Requires-Dist: ruff==0.5.1; extra == "dev"
Requires-Dist: mypy==1.10.1; extra == "dev"
Requires-Dist: types-protobuf==5.26.0.20240422; extra == "dev"
Requires-Dist: types-requests==2.32.0.20240602; extra == "dev"
Provides-Extra: flash-attn
Requires-Dist: flash-attn==2.5.9.post1; extra == "flash-attn"
Requires-Dist: packaging; extra == "flash-attn"
Requires-Dist: ninja; extra == "flash-attn"

# vllm-tgis-adapter

vLLM adapter for a TGIS-compatible grpc server.
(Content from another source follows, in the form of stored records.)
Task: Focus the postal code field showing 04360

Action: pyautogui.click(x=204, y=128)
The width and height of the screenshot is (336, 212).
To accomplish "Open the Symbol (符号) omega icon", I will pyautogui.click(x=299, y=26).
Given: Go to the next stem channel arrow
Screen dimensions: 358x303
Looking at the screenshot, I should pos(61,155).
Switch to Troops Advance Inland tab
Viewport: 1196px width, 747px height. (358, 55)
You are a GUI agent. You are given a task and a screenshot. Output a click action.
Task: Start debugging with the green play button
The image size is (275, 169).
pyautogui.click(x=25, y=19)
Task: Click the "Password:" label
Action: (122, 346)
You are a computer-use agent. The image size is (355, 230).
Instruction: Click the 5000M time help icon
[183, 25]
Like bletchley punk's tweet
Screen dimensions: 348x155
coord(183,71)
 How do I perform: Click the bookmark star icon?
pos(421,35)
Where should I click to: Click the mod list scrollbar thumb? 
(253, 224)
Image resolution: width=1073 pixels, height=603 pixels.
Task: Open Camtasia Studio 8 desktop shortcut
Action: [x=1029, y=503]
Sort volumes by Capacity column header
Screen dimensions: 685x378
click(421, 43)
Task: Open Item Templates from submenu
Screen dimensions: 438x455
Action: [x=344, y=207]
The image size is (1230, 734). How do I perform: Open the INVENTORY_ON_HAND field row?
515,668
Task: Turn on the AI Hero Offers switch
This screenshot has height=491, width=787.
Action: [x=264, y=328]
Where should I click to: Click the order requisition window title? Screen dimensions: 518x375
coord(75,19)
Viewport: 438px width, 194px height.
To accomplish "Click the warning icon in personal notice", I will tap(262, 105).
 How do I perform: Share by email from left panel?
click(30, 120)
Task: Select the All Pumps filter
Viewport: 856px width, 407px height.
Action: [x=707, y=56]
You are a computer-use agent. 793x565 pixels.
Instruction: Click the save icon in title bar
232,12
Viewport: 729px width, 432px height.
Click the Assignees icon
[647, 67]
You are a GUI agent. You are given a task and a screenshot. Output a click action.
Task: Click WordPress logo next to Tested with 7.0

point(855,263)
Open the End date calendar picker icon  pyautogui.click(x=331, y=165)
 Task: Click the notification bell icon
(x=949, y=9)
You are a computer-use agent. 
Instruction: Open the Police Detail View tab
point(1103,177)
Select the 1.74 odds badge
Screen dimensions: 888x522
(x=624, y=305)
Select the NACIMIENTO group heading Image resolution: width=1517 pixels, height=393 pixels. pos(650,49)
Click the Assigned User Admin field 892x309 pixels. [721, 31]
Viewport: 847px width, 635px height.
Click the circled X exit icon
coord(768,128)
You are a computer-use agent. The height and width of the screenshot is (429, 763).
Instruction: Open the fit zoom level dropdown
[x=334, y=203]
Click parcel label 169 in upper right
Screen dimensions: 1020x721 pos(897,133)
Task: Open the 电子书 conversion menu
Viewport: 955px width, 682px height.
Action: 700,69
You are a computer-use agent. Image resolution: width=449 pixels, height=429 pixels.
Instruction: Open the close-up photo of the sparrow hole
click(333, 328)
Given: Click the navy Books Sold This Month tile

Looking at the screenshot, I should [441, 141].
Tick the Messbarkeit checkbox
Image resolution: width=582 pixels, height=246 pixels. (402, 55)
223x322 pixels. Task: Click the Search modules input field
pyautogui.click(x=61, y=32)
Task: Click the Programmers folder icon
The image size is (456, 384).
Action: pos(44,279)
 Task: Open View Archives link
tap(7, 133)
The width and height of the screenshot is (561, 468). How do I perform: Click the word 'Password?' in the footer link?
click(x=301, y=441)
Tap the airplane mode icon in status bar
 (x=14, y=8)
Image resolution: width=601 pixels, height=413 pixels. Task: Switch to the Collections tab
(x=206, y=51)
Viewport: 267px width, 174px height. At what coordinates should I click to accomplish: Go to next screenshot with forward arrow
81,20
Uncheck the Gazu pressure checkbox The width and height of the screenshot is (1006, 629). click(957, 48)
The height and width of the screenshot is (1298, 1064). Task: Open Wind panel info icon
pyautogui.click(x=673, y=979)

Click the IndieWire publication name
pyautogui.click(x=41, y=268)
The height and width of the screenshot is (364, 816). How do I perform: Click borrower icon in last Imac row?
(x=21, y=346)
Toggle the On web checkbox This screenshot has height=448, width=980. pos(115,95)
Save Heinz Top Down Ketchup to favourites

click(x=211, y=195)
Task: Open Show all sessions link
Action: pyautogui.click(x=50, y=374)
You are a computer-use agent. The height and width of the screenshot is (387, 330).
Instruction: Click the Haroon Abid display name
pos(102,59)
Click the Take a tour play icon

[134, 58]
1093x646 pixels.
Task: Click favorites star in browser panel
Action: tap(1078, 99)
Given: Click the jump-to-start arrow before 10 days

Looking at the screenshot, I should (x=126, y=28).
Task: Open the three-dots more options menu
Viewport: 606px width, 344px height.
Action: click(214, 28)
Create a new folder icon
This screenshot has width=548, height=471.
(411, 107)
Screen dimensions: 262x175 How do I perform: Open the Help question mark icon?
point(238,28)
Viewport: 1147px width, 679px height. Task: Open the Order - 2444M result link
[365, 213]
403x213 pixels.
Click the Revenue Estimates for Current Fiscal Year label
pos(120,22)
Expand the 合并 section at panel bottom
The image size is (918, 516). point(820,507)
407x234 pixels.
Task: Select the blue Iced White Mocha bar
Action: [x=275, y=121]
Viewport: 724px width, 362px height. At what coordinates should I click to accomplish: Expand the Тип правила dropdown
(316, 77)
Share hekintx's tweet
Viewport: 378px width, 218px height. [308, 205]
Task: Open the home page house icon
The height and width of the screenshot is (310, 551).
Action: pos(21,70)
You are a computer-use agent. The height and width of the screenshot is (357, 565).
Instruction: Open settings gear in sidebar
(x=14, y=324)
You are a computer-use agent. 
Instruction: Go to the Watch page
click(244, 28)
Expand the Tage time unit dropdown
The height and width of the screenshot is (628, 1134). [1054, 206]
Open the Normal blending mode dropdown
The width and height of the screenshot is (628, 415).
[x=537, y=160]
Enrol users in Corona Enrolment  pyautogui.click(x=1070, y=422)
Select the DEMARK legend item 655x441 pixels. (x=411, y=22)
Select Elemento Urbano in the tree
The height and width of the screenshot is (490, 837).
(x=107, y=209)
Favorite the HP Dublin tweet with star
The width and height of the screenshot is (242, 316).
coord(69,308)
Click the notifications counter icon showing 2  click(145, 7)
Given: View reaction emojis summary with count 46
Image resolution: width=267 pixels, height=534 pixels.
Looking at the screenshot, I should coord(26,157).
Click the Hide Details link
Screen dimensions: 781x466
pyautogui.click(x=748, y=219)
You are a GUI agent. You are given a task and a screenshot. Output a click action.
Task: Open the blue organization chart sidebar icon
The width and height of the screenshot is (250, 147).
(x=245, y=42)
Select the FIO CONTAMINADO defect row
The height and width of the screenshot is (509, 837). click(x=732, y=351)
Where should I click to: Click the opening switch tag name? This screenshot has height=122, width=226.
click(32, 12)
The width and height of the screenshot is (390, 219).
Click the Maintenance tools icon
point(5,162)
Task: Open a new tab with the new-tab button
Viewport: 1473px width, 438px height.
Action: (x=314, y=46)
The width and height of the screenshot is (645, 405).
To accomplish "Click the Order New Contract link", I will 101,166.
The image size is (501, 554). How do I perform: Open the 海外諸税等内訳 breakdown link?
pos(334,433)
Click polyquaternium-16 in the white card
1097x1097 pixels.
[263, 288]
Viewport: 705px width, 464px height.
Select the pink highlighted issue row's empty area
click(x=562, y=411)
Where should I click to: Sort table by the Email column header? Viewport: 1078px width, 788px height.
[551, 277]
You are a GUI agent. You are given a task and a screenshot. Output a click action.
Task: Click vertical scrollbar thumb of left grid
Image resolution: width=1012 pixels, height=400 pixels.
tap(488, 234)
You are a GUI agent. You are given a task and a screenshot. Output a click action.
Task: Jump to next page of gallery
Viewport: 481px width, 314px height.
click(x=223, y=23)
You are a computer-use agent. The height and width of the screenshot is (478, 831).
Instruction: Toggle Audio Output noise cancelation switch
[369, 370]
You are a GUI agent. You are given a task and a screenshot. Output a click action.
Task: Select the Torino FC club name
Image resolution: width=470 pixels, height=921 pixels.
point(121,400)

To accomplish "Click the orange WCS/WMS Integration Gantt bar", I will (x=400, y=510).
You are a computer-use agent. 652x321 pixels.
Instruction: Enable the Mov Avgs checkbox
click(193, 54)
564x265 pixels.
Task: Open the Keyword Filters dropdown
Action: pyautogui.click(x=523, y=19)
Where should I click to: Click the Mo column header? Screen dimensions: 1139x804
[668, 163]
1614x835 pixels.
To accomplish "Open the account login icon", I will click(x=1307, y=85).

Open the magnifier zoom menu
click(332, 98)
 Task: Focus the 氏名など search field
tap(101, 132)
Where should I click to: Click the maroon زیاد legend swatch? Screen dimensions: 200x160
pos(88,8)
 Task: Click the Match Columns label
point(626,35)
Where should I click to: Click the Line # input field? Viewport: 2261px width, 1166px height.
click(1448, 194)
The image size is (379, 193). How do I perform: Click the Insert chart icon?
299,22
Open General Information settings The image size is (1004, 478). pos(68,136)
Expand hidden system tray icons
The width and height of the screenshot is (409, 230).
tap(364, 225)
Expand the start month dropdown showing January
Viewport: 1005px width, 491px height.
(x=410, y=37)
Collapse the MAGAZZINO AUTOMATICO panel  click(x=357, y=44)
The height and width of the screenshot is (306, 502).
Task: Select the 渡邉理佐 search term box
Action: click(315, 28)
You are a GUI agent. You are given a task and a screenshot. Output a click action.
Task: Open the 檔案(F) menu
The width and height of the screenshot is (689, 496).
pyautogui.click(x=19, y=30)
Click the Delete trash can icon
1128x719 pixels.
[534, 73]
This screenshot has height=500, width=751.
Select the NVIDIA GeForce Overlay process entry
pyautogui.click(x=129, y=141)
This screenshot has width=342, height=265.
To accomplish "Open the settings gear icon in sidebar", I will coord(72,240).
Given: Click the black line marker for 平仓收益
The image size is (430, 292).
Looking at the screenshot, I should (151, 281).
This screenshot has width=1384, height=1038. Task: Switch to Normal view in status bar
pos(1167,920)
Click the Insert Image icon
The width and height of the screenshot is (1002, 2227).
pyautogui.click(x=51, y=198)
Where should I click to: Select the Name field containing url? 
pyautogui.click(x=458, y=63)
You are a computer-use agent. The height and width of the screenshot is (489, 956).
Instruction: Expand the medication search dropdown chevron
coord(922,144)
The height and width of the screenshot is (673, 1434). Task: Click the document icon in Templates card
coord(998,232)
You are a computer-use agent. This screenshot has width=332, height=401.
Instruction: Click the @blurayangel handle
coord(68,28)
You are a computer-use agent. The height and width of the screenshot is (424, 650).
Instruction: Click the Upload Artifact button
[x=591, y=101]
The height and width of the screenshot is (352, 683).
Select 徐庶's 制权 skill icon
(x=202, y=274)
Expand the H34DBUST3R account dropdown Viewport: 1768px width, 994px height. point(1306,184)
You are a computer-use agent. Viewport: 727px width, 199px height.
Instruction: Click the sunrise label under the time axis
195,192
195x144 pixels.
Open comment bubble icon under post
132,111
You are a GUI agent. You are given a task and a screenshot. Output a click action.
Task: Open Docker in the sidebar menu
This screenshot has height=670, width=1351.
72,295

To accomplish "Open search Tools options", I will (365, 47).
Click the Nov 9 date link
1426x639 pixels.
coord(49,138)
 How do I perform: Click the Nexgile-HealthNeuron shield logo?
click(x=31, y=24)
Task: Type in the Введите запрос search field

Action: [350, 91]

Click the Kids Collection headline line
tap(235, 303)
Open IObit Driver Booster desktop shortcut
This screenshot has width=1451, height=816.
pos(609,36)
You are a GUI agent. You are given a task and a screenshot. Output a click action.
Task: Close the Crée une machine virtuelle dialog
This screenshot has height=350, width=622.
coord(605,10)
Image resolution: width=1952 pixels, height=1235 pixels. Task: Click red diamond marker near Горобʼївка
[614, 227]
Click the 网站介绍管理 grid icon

[![PyPi](https://img.shields.io/pypi/v/vllm-tgis-adapter?label=pip)](https://pypi.org/project/vllm-tgis-adapter)
[![Tests](https://github.com/opendatahub-io/vllm-tgis-adapter/actions/workflows/tests.yaml/badge.svg)](https://github.com/opendatahub-io/vllm-tgis-adapter/actions/workflows/tests.yaml)
[![quay.io/opendatahub/vllm](https://img.shields.io/badge/quay.io-opendatahub/vllm--tgis-darkred)](https://quay.io/repository/opendatahub/vllm?tab=tags)
[![codecov](https://codecov.io/github/opendatahub-io/vllm-tgis-adapter/branch/main/graph/badge.svg?token=1HVSOP6N0J)](https://codecov.io/github/opendatahub-io/vllm-tgis-adapter)

## Install

vllm-tgis-adapter is available on [PyPi](https://pypi.org/project/vllm-tgis-adapter)

```bash
pip install vllm-tgis-adapter
python -m vllm_tgis_adapter
```

### HealthCheck CLI

Installing the adapter also install a grpc healthcheck cli that can be used to monitor the status of the grpc server:

```console
$ grpc_healtheck
health check...status: SERVING
```

See usage with

```bash
grpc_healthcheck --help
```

## Build

```bash
python -m build
pip install dist/*whl
python -m vllm_tgis_adapter
```

## Inference

This will start serving a grpc server on port 8033. This can be queried with grpcurl:

```bash
bash examples/inference.sh
```

### Docker

Image available at [quay.io/opendatahub/vllm](https://quay.io/opendatahub/vllm?tab=tags), built from [opendatahub-io/vllm](https://github.com/opendatahub-io/vllm)'s [Dockerfile.ubi](https://github.com/opendatahub-io/vllm/tree/main/Dockerfile.ubi)

```bash
docker pull quay.io/opendatahub/vllm
```

### Inference

See [examples](/examples)

## Contributing

Set up [`pre-commit`](https://pre-commit.com) for linting/style/misc fixes:

```bash
pip install pre-commit
pre-commit install
# to run on all files
pre-commit run --all-files
```

This project uses [`nox`](https://github.com/wntrblm/nox) to manage test automation:

```bash
pip install nox
nox --list  # list available sessions
nox -s tests-3.10 # run tests session for a specific python version
nox -s build-3.11 # build the wheel package
nox -s lint-3.11 -- --mypy # run linting with type checks
```

### Testing without a GPU

The standard vllm built requires an Nvidia GPU. When this is not available, it is possible to compile `vllm` from source with CPU support:

```bash

env \
    VLLM_CPU_DISABLE_AVX512=true VLLM_TARGET_DEVICE=cpu \
    PIP_EXTRA_INDEX_URL=https://download.pytorch.org/whl/cpu \
    pip install git+https://github.com/vllm-project/vllm
```

making it possible to run the tests on most hardware. Please note that the `pip` extra index url is required in order to install the torch CPU version.